_Stated task_
Please express the data from the line containing "Task: Check the box for IP 8.xxx.120.48" through the line containing "Looking at the screenshot, I should (x=483, y=228)." as a JSON list of strings, one string per line, with blank lines omitted. Include both of those lines, and leave out all other lines.

_Data extract_

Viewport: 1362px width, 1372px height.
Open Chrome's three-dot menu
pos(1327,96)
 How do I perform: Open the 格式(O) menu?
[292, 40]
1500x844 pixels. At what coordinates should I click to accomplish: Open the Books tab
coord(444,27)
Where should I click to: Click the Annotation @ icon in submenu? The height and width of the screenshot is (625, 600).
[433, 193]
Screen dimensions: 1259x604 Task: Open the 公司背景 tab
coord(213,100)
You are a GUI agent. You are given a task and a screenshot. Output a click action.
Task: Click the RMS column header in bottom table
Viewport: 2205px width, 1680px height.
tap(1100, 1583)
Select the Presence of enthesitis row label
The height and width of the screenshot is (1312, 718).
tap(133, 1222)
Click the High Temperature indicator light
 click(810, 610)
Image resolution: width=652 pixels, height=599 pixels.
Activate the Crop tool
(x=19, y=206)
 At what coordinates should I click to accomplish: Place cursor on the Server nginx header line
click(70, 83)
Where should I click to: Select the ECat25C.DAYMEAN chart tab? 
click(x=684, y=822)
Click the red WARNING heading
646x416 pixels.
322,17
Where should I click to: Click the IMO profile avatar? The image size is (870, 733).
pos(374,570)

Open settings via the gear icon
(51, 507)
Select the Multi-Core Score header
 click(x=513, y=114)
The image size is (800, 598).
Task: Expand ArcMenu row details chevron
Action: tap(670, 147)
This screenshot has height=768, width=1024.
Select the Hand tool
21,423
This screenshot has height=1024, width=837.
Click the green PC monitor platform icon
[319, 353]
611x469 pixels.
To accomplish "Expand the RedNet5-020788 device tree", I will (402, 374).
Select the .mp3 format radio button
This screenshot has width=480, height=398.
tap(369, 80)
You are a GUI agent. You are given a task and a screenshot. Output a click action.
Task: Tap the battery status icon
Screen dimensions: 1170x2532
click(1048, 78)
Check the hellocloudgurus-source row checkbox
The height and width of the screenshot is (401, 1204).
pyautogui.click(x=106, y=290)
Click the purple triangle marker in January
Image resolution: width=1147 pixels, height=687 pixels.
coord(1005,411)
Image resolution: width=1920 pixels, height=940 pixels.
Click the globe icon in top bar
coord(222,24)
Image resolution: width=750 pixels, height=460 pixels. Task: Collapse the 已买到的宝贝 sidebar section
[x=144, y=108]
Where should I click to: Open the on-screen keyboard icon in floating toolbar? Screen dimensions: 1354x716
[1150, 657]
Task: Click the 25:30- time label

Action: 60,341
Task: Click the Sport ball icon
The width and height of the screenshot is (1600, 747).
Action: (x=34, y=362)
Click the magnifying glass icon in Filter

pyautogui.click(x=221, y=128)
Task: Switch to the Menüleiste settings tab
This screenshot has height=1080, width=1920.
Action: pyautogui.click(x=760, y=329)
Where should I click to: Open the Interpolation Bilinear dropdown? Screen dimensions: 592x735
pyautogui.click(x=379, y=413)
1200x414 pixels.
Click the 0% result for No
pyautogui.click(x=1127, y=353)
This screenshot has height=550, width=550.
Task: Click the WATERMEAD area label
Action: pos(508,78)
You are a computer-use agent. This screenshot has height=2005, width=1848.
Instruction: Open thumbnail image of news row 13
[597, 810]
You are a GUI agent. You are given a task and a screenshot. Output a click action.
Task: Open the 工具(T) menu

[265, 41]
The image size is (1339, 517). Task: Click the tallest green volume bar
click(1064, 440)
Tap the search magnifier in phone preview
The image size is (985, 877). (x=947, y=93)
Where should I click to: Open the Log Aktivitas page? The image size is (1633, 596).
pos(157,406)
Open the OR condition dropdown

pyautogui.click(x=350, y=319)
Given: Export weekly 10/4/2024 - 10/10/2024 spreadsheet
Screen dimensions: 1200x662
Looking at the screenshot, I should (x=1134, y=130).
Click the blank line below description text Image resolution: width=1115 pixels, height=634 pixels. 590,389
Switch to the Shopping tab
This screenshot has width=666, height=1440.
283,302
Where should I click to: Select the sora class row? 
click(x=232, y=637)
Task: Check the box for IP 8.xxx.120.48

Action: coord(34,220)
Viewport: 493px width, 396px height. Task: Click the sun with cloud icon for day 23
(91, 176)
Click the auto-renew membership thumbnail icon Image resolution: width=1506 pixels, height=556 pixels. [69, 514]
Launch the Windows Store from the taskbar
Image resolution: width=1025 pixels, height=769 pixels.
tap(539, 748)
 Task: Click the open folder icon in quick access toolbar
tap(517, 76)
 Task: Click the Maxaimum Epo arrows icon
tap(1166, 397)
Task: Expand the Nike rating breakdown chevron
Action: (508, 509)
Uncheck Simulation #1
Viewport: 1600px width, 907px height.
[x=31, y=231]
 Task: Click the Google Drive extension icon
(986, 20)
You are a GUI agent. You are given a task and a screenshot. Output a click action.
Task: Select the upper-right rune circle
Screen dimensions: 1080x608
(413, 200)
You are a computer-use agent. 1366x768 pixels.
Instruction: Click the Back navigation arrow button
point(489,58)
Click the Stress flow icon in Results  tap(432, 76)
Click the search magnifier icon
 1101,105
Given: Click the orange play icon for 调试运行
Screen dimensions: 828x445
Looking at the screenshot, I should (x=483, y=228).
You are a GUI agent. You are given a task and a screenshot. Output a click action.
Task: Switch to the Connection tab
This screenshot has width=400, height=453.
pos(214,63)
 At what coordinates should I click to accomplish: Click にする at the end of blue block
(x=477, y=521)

_Task solution_
[
  "Task: Check the box for IP 8.xxx.120.48",
  "Action: coord(34,220)",
  "Viewport: 493px width, 396px height. Task: Click the sun with cloud icon for day 23",
  "(91, 176)",
  "Click the auto-renew membership thumbnail icon Image resolution: width=1506 pixels, height=556 pixels. [69, 514]",
  "Launch the Windows Store from the taskbar",
  "Image resolution: width=1025 pixels, height=769 pixels.",
  "tap(539, 748)",
  " Task: Click the open folder icon in quick access toolbar",
  "tap(517, 76)",
  " Task: Click the Maxaimum Epo arrows icon",
  "tap(1166, 397)",
  "Task: Expand the Nike rating breakdown chevron",
  "Action: (508, 509)",
  "Uncheck Simulation #1",
  "Viewport: 1600px width, 907px height.",
  "[x=31, y=231]",
  " Task: Click the Google Drive extension icon",
  "(986, 20)",
  "You are a GUI agent. You are given a task and a screenshot. Output a click action.",
  "Task: Select the upper-right rune circle",
  "Screen dimensions: 1080x608",
  "(413, 200)",
  "You are a computer-use agent. 1366x768 pixels.",
  "Instruction: Click the Back navigation arrow button",
  "point(489,58)",
  "Click the Stress flow icon in Results  tap(432, 76)",
  "Click the search magnifier icon",
  " 1101,105",
  "Given: Click the orange play icon for 调试运行",
  "Screen dimensions: 828x445",
  "Looking at the screenshot, I should (x=483, y=228)."
]